What I think is heavily confusing me is using a 2d orthogonal projection in opengl which maps (0,0) to the top left of the screen and (SCREEN_SIZE_X, SCREEN_SIZE_Y) to the bottom right of the screen.
gl.glMatrixMode(GL.GL_PROJECTION);
gl.glLoadIdentity();
glu.gluOrtho2D(0, getActualWidth(), getActualHeight(), 0);
gl.glMatrixMode(GL.GL_MODELVIEW);
gl.glLoadIdentity();
The map tiles are set so that the (0,0) in the array is the bottom left.
And the player has to be in the middle on the screen (SCREEN_SIZE_X/2, SCREEN_SIZE_Y/2).

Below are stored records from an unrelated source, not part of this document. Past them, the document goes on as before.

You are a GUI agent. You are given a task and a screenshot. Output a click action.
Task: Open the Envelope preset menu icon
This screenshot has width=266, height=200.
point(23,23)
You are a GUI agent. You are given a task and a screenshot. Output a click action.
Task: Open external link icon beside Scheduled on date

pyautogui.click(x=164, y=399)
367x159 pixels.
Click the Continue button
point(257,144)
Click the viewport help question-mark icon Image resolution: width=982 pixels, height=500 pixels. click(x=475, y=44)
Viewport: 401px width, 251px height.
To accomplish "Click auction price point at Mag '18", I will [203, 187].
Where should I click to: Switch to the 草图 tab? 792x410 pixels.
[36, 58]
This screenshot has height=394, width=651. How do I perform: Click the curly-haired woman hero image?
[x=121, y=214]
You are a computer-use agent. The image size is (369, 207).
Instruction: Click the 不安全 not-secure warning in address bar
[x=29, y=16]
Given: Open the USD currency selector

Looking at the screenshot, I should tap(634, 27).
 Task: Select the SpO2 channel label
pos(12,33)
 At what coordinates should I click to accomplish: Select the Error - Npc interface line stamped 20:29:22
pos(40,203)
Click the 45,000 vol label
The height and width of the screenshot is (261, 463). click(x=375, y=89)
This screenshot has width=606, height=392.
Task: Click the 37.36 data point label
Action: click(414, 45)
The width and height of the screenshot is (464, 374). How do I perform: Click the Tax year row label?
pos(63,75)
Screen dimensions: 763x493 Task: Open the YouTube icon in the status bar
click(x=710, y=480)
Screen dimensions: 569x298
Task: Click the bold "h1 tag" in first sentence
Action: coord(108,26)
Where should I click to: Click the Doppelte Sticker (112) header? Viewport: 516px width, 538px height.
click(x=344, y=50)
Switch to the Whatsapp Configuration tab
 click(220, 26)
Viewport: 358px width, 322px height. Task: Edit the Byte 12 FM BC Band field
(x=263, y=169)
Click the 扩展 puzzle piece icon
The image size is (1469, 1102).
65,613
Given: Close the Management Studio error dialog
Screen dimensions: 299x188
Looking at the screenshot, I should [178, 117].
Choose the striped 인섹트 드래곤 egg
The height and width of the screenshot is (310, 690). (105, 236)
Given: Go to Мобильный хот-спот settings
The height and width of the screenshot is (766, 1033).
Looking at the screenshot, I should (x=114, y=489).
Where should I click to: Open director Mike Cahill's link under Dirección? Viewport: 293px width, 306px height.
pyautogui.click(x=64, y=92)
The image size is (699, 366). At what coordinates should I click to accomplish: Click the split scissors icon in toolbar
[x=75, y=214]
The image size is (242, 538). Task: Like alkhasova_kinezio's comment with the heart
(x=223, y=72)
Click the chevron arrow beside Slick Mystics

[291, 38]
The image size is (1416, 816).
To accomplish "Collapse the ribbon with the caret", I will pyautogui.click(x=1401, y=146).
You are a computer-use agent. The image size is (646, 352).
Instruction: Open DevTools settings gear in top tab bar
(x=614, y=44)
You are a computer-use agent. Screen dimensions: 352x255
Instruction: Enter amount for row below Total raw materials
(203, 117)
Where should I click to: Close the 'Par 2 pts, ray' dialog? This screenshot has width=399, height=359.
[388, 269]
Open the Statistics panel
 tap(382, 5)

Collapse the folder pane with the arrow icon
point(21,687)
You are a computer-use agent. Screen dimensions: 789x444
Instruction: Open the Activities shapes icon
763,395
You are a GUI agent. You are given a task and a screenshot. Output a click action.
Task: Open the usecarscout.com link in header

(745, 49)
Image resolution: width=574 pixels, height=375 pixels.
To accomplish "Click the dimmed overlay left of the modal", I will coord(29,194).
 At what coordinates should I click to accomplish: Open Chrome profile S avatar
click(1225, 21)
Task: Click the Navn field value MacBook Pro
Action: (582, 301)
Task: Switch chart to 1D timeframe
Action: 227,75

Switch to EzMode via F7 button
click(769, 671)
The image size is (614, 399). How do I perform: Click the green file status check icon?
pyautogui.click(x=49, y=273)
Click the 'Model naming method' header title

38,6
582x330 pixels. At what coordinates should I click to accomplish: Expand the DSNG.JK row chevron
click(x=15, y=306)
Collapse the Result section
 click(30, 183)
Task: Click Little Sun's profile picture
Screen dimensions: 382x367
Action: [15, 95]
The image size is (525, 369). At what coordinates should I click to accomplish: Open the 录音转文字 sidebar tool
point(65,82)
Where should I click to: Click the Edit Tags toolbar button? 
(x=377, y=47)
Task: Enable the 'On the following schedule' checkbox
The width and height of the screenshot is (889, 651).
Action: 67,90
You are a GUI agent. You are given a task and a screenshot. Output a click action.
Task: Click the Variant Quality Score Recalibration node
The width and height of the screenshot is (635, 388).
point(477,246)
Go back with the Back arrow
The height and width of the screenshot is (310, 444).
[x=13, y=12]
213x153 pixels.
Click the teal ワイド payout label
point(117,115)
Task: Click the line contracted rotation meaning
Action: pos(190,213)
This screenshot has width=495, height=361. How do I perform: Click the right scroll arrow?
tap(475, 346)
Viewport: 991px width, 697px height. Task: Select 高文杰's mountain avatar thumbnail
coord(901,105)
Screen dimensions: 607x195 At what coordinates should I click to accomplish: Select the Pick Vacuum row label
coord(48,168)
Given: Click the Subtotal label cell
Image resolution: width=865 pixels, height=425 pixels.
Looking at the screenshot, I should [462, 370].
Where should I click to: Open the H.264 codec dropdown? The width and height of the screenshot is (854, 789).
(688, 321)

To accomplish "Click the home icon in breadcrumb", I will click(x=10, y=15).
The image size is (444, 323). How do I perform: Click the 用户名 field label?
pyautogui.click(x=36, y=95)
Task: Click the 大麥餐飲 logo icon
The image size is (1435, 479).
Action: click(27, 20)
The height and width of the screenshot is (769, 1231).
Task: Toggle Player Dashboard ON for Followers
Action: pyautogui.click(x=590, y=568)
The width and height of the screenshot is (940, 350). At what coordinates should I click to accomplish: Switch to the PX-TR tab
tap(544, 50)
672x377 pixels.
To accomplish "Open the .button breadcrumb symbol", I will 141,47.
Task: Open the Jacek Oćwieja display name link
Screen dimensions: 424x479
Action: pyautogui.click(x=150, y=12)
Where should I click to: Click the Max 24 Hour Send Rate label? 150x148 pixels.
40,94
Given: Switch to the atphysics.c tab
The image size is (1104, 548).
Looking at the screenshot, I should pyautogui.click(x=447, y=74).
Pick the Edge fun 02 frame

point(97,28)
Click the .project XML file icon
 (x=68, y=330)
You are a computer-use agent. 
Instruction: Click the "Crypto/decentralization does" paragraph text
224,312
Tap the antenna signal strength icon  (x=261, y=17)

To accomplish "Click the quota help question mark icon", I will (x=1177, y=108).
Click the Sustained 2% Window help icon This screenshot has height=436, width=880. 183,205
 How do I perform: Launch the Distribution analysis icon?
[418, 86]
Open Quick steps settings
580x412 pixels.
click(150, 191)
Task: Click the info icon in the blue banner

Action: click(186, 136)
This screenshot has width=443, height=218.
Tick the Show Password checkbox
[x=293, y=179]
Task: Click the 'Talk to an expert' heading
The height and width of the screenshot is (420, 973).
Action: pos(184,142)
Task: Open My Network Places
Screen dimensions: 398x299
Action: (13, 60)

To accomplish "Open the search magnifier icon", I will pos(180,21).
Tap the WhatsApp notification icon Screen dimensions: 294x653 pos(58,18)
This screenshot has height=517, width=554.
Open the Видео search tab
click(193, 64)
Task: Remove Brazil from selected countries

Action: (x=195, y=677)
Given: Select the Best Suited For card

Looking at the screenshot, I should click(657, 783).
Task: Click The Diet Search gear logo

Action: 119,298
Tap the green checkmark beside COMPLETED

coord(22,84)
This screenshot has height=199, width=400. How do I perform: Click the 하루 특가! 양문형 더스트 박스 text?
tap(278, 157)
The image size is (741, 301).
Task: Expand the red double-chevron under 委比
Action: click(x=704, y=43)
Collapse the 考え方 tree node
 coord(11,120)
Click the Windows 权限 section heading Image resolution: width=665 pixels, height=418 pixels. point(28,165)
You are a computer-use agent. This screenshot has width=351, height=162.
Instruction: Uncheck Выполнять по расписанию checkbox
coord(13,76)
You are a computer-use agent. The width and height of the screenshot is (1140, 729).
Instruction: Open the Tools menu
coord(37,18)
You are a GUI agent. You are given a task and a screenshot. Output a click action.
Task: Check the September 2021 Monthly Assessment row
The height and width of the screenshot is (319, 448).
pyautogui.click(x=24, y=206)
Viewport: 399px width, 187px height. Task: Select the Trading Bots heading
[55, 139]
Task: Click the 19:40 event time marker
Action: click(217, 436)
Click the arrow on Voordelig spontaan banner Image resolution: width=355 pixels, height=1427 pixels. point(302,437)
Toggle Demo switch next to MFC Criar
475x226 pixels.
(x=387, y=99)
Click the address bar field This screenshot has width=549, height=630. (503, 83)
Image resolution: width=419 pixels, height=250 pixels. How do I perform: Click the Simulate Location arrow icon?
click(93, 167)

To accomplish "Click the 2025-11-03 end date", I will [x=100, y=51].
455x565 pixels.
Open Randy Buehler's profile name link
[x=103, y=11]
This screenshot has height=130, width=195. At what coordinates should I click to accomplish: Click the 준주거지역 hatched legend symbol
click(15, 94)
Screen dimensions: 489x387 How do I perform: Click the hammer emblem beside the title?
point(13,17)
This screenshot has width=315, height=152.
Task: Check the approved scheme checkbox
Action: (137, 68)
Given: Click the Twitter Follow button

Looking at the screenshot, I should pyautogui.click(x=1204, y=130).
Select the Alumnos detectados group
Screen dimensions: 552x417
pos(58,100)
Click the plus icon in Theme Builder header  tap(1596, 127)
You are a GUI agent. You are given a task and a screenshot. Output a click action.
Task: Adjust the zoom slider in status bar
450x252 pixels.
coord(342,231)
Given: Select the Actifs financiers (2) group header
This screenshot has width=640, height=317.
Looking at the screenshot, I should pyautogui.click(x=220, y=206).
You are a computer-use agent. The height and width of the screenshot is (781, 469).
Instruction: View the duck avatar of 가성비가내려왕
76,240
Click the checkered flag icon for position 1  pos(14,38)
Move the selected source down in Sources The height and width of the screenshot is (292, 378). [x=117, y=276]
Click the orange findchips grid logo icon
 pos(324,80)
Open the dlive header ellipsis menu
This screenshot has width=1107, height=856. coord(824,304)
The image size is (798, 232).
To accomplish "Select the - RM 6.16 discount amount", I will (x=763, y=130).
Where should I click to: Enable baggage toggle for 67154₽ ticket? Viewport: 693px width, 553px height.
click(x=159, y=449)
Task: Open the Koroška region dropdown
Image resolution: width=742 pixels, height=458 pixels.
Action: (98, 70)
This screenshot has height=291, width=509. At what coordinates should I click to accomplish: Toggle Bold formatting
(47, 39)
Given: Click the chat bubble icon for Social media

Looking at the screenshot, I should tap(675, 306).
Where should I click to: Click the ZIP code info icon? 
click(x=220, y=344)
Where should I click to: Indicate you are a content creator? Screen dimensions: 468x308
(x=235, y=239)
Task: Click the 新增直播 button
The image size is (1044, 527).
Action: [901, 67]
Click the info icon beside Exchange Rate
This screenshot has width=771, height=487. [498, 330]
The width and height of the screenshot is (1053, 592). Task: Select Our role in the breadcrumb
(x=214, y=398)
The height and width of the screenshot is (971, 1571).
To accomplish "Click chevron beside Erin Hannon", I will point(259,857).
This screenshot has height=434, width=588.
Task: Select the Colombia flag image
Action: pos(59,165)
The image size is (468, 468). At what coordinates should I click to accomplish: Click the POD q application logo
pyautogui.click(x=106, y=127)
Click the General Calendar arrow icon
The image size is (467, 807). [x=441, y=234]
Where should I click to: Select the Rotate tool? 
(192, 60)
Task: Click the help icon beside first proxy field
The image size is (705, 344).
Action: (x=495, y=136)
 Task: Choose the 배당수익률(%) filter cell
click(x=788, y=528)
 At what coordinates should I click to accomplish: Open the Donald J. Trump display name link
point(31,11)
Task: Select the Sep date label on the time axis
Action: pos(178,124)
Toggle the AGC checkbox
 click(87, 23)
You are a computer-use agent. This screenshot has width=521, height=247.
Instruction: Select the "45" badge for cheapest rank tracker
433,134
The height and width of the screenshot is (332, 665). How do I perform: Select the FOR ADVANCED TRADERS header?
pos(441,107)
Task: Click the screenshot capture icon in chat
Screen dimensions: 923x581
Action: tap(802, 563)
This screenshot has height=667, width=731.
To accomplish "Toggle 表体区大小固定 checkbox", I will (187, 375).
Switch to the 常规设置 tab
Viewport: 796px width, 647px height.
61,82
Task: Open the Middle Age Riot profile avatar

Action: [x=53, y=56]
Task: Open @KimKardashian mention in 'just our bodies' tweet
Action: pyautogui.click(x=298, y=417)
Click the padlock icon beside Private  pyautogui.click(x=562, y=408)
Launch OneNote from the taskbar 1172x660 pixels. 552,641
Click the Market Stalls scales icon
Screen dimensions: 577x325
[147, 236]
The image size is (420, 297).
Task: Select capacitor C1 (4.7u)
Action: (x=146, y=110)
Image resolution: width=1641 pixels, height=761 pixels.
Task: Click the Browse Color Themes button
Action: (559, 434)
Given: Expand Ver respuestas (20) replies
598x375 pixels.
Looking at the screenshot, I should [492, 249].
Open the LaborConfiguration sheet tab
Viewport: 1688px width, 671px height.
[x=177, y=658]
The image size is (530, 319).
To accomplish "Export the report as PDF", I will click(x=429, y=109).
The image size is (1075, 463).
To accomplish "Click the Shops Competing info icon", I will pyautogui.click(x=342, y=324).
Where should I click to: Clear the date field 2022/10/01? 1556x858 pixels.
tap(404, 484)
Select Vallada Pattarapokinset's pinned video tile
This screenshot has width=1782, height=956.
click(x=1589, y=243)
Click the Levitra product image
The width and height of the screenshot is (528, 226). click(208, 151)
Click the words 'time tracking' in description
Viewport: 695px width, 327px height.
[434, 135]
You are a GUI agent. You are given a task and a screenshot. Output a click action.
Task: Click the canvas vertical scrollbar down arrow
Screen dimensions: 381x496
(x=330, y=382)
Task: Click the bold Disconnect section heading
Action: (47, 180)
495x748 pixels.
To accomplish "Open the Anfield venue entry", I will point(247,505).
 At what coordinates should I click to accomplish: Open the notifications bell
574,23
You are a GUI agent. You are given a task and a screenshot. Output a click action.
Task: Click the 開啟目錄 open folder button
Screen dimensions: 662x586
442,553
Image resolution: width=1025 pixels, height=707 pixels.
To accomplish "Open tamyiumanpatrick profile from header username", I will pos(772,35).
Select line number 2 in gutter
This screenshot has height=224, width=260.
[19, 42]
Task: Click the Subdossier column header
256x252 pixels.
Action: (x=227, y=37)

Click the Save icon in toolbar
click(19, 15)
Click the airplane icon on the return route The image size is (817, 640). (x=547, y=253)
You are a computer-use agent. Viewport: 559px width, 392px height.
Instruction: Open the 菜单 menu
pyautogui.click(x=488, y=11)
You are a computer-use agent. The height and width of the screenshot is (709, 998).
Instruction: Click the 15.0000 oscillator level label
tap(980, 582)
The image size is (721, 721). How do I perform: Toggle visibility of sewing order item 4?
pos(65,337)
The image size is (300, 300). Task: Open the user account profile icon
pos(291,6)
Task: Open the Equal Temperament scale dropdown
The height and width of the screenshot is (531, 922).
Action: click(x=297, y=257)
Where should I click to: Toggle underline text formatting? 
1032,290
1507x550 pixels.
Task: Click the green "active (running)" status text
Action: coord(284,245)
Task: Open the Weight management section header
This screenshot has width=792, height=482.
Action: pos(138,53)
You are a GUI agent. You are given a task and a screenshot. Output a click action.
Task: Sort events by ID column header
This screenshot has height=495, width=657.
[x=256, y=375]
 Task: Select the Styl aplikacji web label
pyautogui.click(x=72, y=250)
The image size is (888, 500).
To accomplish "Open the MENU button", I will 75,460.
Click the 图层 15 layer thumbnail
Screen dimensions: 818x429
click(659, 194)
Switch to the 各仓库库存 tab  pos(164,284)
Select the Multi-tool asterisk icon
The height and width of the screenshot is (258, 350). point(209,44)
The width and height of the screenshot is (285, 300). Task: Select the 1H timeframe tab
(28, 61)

What I've been doing so far is trying to render 1-2 tiles more all around what would be displayed on the screen so that I don't have to worry about figuring out rendering half a tile from the top left, depending where the player is.
It seems like such an easy problem but after spending about 40+hours on it rewriting it many times I think I'm at a point where I just can't think clearly anymore...
Any help would be appreciated. It would be great if someone can provide some very basic pseudo code on keeping the player in the middle when your projection is mapped to screen coordinates and only rendering basically the tiles that you would be any be see.
Thanks!
Answer
If I understand you correctly then I think the easiest way to solve this is to render the map always at the same coordinates.
So the render coordinates for the tiles would be something like: (x * TileWidth ; y * TileHeight)
. The location of the character is calculated just the same way. Now for the moving part you should translate of the OpenGL coordinates using glTranslatef
. Using this function is you shift the origin location out of your screen. The values for the translate function would be something like: (playerPos.x * TileWidth - SCREEN_WIDTH/2; (playerPos.y * TileHeight - SCREEN_HEIGHT/2)
. You might have to alter the calculate by inverting the height by adding SCREEN_HEIGHT - (...)
. But I hope you get the general idea.
Now as for the problem that the screen coordinate are inverted compared to what you expected. You can fix this problem simply by using glScale
. Using -1
as second parameter will invert the Y coordinate of all subsequent OpenGL calls. That should help you turning the coordinates as you need it.
And finally in detect if the tiles are on the screen and need to be rendered or not you can get use your render coordinates of your player character (playerPos.x * TileWidth; playerPos.y - TileHeight
) and check if the location of the tile is within SCREEN_WIDTH/2 + TileWidth
and SCREEN_HEIGHT/2 + TileHeight
around your player location. If not you don't need to render the tile.